Could you reproduce this listing line for line, without any changes, leaving out the pictures?

— Start Data rows —

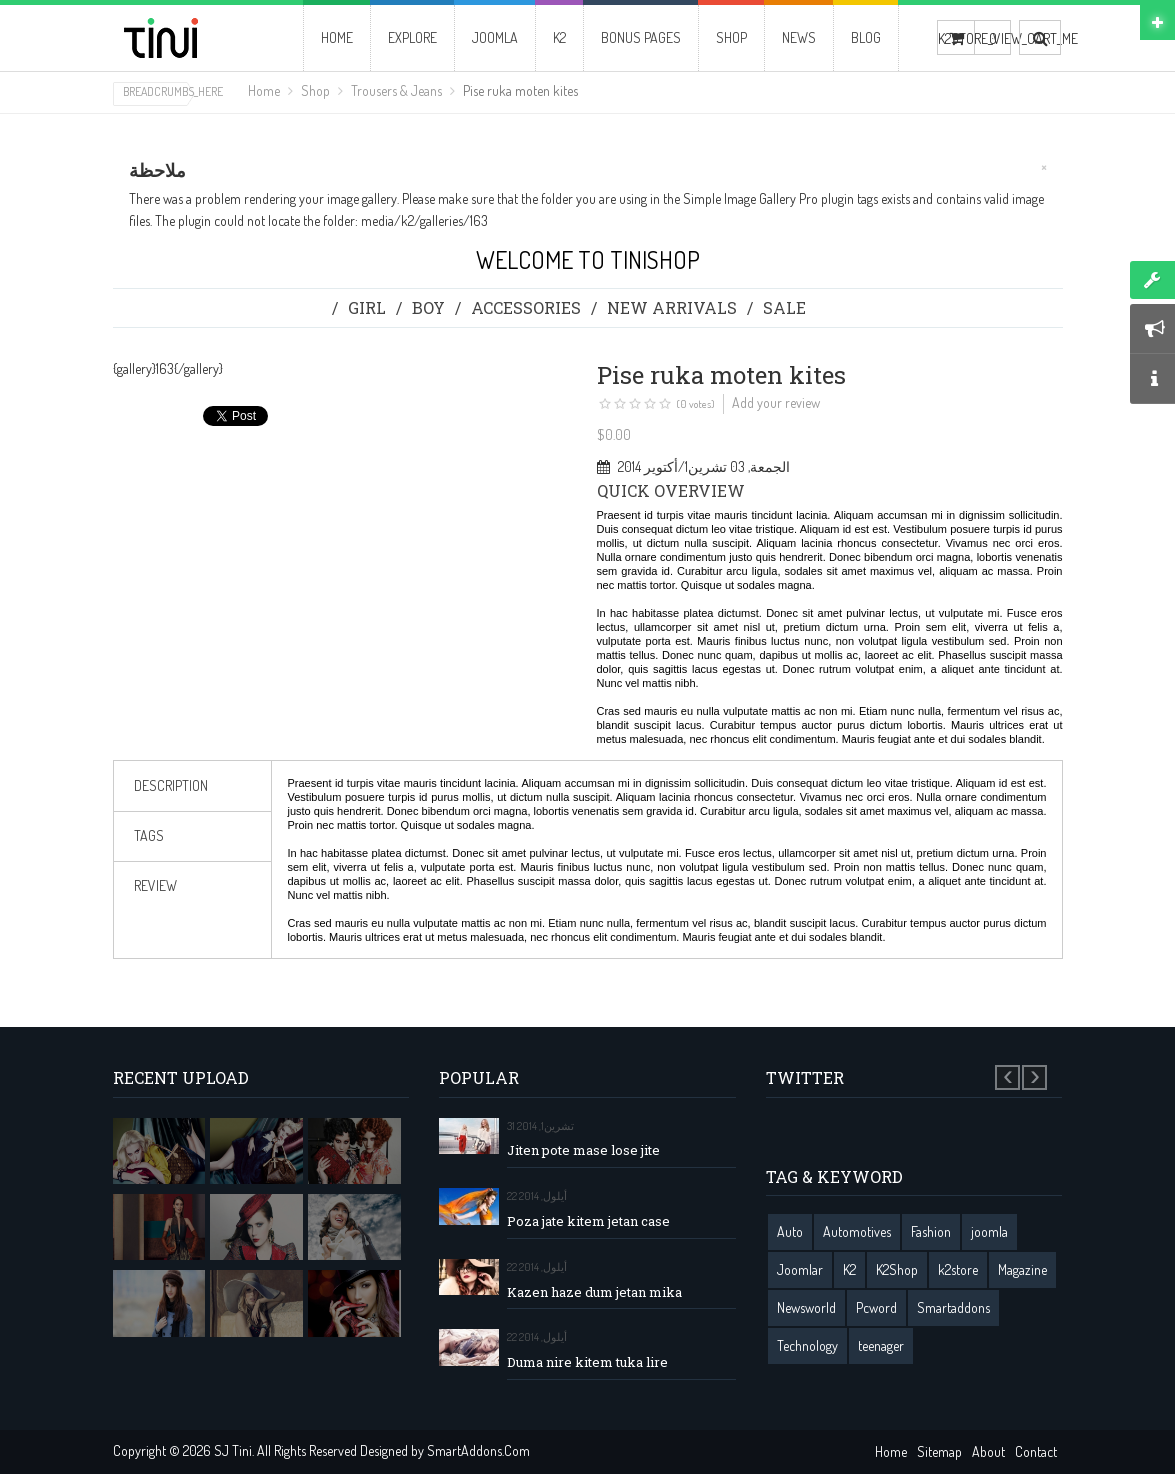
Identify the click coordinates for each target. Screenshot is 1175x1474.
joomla (989, 1231)
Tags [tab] (149, 835)
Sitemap (939, 1451)
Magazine (1022, 1269)
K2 (849, 1269)
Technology (807, 1345)
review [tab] (155, 885)
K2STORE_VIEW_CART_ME (956, 38)
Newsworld (806, 1307)
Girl (367, 307)
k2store (958, 1269)
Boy (428, 307)
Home (264, 90)
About (988, 1451)
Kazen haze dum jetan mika (594, 1292)
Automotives (857, 1231)
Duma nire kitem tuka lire (587, 1362)
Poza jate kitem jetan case (588, 1221)
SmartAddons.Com (478, 1450)
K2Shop (897, 1269)
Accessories (526, 307)
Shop (315, 90)
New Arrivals (672, 307)
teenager (881, 1345)
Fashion (931, 1231)
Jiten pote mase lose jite (583, 1150)
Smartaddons (953, 1307)
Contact (1036, 1451)
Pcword (876, 1307)
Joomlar (800, 1269)
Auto (790, 1231)
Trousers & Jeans (396, 90)
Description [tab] (171, 785)
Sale (784, 307)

— End Data rows —

### Written answer
Identify the click coordinates for each target. Screenshot is 1175x1474.
joomla (989, 1231)
Tags [tab] (149, 835)
Sitemap (939, 1451)
Magazine (1022, 1269)
K2 (849, 1269)
Technology (807, 1345)
review [tab] (155, 885)
K2STORE_VIEW_CART_ME (956, 38)
Newsworld (806, 1307)
Girl (367, 307)
k2store (958, 1269)
Boy (428, 307)
Home (264, 90)
About (988, 1451)
Kazen haze dum jetan mika (594, 1292)
Automotives (857, 1231)
Duma nire kitem tuka lire (587, 1362)
Poza jate kitem jetan case (588, 1221)
SmartAddons.Com (478, 1450)
K2Shop (897, 1269)
Accessories (526, 307)
Shop (315, 90)
New Arrivals (672, 307)
teenager (881, 1345)
Fashion (931, 1231)
Jiten pote mase lose jite (583, 1150)
Smartaddons (953, 1307)
Contact (1036, 1451)
Pcword (876, 1307)
Joomlar (800, 1269)
Auto (790, 1231)
Trousers & Jeans (396, 90)
Description [tab] (171, 785)
Sale (784, 307)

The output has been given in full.